September 5, 2018

Lighting a Path to Precision Medicine



Today the Niskanen Center released a new research paper — Lighting a Path to Precision Medicine: Regulatory and Policy Implications of Optogenetic Technology — looking at the emerging science and potential commercial applications of optogenetics. Using light-activated proteins (opsins) embedded in certain cells, optogenetics allows for targeted and controlled activations of these specific cells. As the paper notes, opsin gene expression “offers an unprecedented ability to control specific cell types with precise timing, opening the door to real-time therapeutic control of complex physiological functions.”

The paper describes specific examples of neurological and psychiatric diseases and conditions that could one day benefit from advancements in optogenetic therapies. These include epilepsy, drug addiction, Alzheimer’s, Parkinson’s, spinal cord injuries, and a variety of mood disorders, such as anxiety and depression. While certain safety and efficacy limitations abound, this is a rapidly developing field that could soon be ripe for commercial applications. Indeed, a number of optogenetic therapies for Retinitis pigmentosa, a form of blindness, have already been approved by the Food and Drug Administration (FDA) for clinical trials in humans, and at least one company is currently in the process of attempting to approve its optogenetic treatment for pain therapy.

Optogenetics promises an innovative new means of delivering precision medical treatment for those suffering from a variety of diseases and disorders, and flexible FDA guidance can play an invaluable role in supporting pathways to market approval.

From the executive summary:

Optogenetics is a bioengineering technology that allows for precisely timed control of brain cells using light. The technology involves adapting genes of light-responsive proteins found in microbial species such as algae to uses in animal and human tissues. Recently, the U.S. Food and Drug Administration has authorized clinical trials for the first-ever human use of optogenetic gene therapy, for treatment of a form of blindness. New biotechnology startups have sprung up with plans to bring optogenetics to the U.S. health care market. Wide-ranging clinical applications, from unique therapies for neurological and psychiatric disorders to new solutions for cardiac problems, make this technology an innovative player in the next generation of precision medicine.

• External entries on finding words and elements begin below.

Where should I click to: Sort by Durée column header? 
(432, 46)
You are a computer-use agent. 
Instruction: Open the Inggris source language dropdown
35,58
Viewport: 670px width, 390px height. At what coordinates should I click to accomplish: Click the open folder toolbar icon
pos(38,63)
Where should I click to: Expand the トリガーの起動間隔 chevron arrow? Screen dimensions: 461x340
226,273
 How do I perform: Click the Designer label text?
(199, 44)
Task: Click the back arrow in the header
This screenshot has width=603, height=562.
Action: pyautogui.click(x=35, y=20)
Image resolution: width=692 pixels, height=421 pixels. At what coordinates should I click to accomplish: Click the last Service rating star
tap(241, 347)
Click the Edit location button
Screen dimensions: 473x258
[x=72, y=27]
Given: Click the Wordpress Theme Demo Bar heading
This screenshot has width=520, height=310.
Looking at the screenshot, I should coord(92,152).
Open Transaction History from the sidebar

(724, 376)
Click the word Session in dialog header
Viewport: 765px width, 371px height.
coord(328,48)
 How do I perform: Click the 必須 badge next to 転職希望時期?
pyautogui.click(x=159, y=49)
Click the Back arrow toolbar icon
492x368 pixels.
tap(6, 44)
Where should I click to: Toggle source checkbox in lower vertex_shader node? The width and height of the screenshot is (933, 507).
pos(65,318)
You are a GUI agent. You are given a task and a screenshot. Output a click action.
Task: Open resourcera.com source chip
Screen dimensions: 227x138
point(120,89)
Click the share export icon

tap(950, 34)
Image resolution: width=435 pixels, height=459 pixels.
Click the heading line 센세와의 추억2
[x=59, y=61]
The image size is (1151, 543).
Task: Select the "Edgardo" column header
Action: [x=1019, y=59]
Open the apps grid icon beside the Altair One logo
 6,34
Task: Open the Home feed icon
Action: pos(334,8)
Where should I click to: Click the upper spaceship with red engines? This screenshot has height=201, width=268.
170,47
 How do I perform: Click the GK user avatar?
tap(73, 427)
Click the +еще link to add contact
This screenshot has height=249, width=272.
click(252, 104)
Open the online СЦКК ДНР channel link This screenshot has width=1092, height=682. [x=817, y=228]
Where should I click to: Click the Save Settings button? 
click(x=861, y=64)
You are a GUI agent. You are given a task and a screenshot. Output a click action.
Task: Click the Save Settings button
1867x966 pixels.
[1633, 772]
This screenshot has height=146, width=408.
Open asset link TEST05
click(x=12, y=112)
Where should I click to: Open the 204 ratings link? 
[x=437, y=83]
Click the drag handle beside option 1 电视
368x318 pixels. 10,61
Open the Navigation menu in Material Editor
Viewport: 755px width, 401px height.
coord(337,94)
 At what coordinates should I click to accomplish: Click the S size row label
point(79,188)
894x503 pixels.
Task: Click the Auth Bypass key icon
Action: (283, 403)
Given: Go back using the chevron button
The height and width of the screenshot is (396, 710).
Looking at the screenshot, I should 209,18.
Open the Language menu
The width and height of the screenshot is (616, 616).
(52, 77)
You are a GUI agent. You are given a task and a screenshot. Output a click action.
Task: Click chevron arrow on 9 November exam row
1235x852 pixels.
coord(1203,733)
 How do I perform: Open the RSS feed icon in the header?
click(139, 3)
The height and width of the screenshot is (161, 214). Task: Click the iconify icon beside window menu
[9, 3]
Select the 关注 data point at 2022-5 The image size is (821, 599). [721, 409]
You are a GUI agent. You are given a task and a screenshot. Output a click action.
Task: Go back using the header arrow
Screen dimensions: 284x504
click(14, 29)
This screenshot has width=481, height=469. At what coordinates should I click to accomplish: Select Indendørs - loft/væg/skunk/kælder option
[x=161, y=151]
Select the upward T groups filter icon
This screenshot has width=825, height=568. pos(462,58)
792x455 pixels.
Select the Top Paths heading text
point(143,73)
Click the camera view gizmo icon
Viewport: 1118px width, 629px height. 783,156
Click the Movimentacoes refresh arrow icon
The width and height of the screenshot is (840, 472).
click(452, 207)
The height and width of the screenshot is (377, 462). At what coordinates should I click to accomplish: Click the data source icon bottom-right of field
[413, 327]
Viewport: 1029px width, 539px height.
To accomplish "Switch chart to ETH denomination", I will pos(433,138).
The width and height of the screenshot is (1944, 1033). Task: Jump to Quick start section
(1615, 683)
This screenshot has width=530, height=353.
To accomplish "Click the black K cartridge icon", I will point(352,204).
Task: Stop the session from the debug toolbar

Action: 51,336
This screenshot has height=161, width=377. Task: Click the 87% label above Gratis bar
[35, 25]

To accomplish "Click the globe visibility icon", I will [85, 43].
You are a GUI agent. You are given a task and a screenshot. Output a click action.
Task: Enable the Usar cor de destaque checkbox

This paper begins with a review of the latest scientific developments in optogenetics, followed by a discussion of the safety and effectiveness issues in clinical optogenetic applications and the complexities of the existing FDA regulatory pathways for approval of optogenetic therapy. The paper concludes by addressing larger social and policy questions surrounding the future use of optogenetics for human-enhancement purposes. Optogenetics is a potentially revolutionary medical technology and the current regulatory and policy landscape may determine its ultimate reach.